Tue Jan 15 17:09:09 CET 2002

At 14:33 15/01/2002 +0100, Sasa Janiska wrote:
>On Today, -0000, Richard Barrett wrote:
>
>Hi Richard!
>Thank you very much for your reply.
>
> > This is a straight htdig configuration issue. At the minimum you will have
> > to add start_url directives to htdig's conf file for each of the list
> > archives or ensure that links from one of the start_url directives in
> > htdig's conf file eventually lead to each of the list archives. You will
> > also have to have some sort of cron job to rebuild htdig's search indices
> > regularly (probably daily) to include new archived material.
>
>That's easy.
>
> > The following patches can be applied to the mailman 2.0.8 (and earlier
> > vesions of 2.0.x) to integrate htdig with Mailman and provide search of
> > archives generated by the internal (pipermail) archiver.
>
>Do you have soemthing ready for V2.1?

I have already posted on sourceforge versions of the patch for MM 2.1a3 and 
MM2.1cvs. The latter is for the MM cvs at the date and time noted in the 
posting but this may need updating depending on what change in the CVS 
since my posting. It is my intention to publish a version of the patch for 
the beta and final versions of MM 2.1 as soon as I can after they are 
available. Just check sourceforge for Mailman patches 444879 and 444884 
read the notes I post with each patch file.

> > The patches are not of direct relevance if you have opted to use an
> > external archiver.
>
>If pipermail can do the job, it isn't necessary. I am thinking about
>external archiver seeing that pipermail is no longer maintained ..

In the context of Mailman I think it can be said that pipermail is still 
being maintained. MM contains its own copy of pipermail code in python and 
if you search the developer archives you will see there is ongoing work and 
discussion about its future. The archiver will certainly be enhance by and 
maintained through MM 2.1 albeit the enhancements may not be that major. Do 
you do python? Maybe you could make a contribution!

> > The benefit of the integration of htdig with Mailman archives generated by
> > pipermail is that it provides per list search facilities with a search form
> > on each list's archive TOC page and uses Mailman's security mechanism for
> > limiting access to private mail archives via search responses; in fact you
> > can only access a private list archive's search form if you are authorised
> > to access the list. The patches also automatically builds htdig config
> > files for each archived list and provides cron scripts for maintaining
> > htdig's search indices.
>
>That's very important to limit access for private list archives.
>Actually, only students should have access to the mailing lists, and
>only for those courses they are enrolled in.

If you go with the external archiver I guess you will have to apply 
authentication and access control via the web server used to access the 
archives produced. You may want to consider how you can automate keeping 
the access control data for each private list's archives, in a format for 
use by the web server, and the subscription information held by MM in step.
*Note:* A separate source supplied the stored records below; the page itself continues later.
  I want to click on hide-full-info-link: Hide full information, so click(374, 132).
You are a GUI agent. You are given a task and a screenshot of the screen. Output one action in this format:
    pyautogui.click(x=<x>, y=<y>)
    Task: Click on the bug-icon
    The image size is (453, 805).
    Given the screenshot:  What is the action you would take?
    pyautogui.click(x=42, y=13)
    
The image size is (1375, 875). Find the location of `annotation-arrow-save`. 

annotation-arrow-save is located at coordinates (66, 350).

As an aside, the htdig/MM integration I produced uses per list search forms 
embedded in the list archive TOC page in association with per list htdig 
config files and per list search indexes. The primary reason is that this 
gives user authentication before the search is done and inhibits 
unauthorised users having access to links and synopsis information which 
they are not entitled to access.

The approach I adopted helps overcome a problem with having search indexes 
that contain information about both private and public data. If you have 
this you have to do one of following:

1. if you are serious about security, use your own search script to run the 
search engine's search and then filter the results returned by it to remove 
links and their associated synopsis information which the user is not 
authorised to see. The problem with this is that if you have a large search 
space then checking all the returned results is going to be demanding of 
system performance.

2. if you don't mind if people can read the snippets of data they are not 
authorised to see in the synopsis returned in association with each link 
you let the user see all the results returned. Having aroused their 
interest you then annoy by refusing to let them follow one of the links 
that the search just returned to them.

My approach sidesteps both these issues reasonably neatly but I'm sure 
there are a dozen other ways of achieving the same objectives suing any 
combination of list manager/archive/search engine.
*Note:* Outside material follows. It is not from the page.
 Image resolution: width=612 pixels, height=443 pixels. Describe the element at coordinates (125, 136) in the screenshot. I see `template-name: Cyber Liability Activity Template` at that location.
>I'll definitely try with your suggestion.
>
>Since Pipermail is no longer developed, do you think about some patch
>with external archivers like Mhonarc or Hypermail?

I'm looking at producing a more generalised patch to simply producing 
closer integrations of other search engines with Mailman archives. I guess 
it might be worth expanding my thinking to generalise to mail archives 
produced by other archivers and searching them with different search engines.

>Sincerely,
>Sasa